Content starts

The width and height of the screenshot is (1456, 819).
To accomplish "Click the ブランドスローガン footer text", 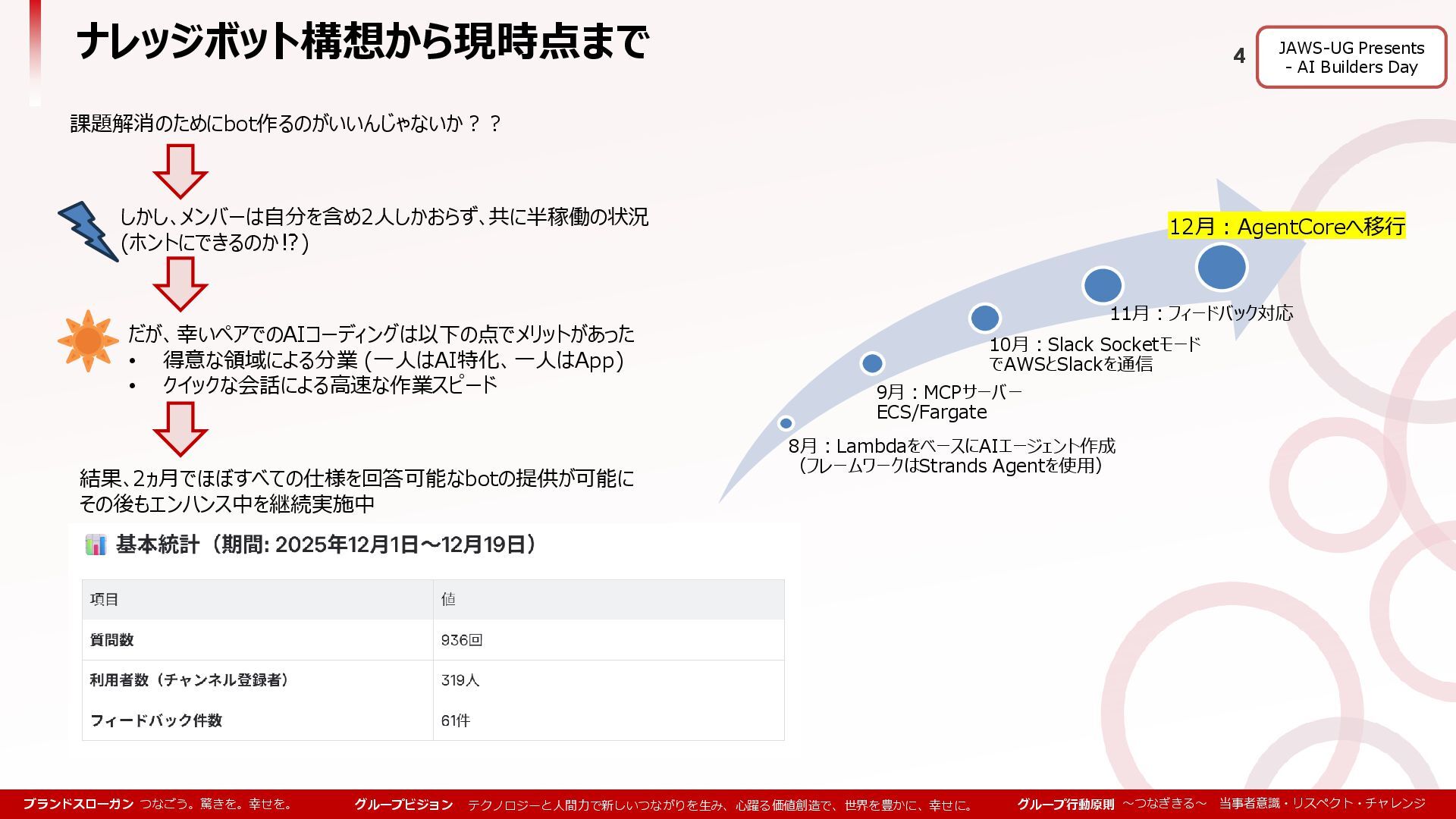I will click(78, 804).
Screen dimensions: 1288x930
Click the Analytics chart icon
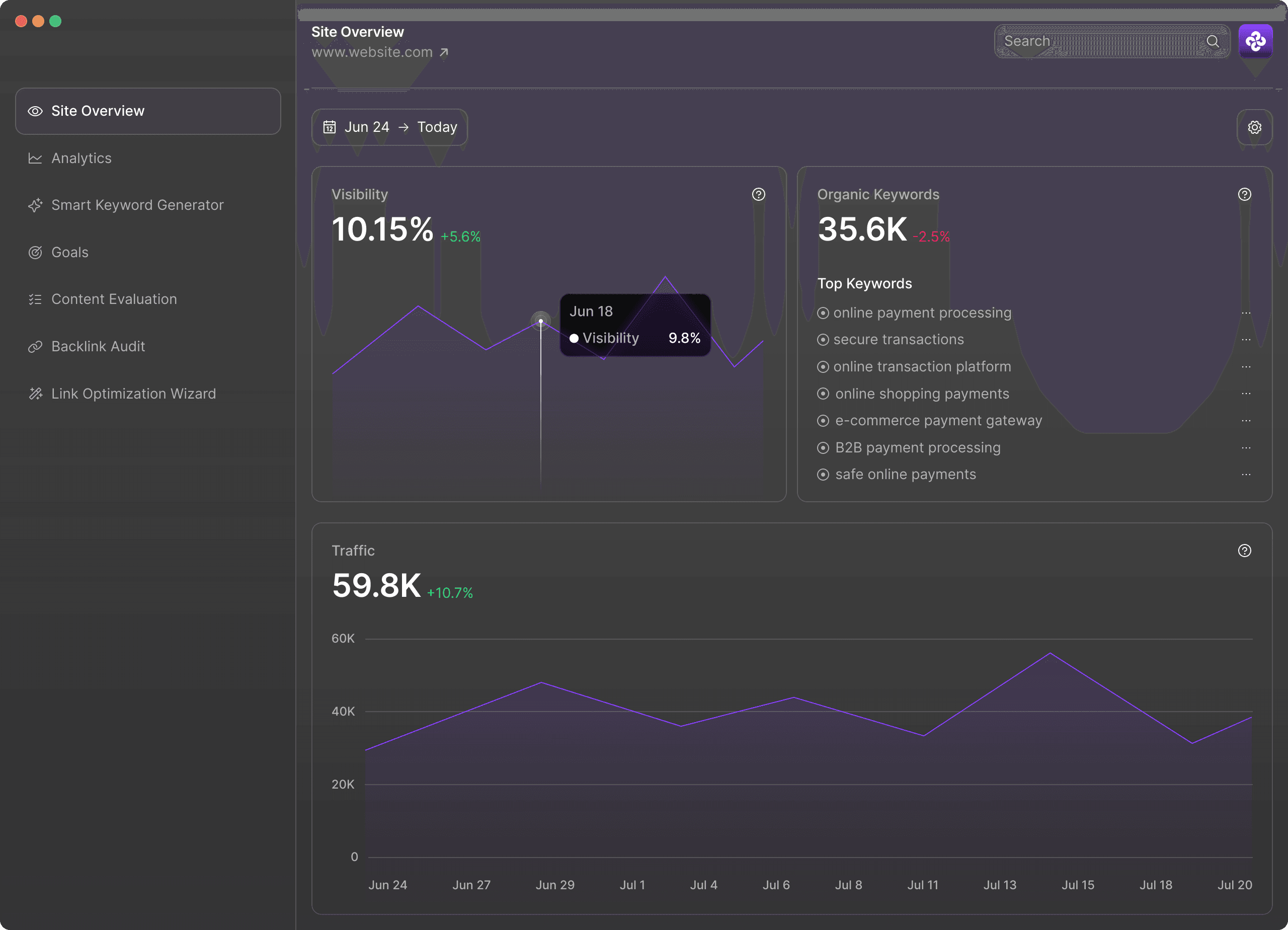pyautogui.click(x=36, y=158)
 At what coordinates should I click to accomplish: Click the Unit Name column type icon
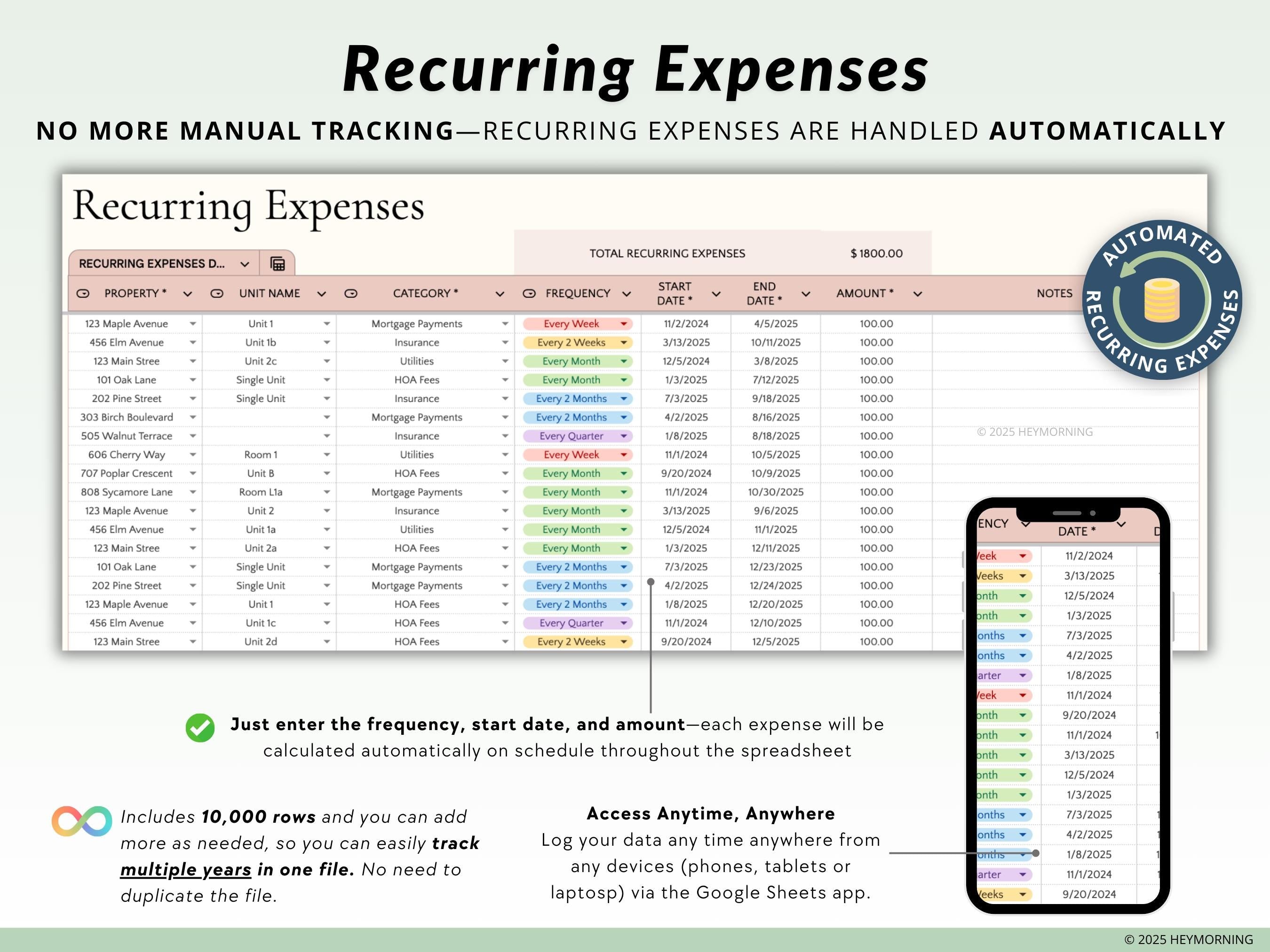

Content ends

What to work on:
Set down exactly the lines between the one with "Click the Analytics chart icon" and the last line of the material above, both included, but none of the pictures.

Solved problem:
Click the Analytics chart icon
pyautogui.click(x=36, y=158)
 At what coordinates should I click to accomplish: Click the Unit Name column type icon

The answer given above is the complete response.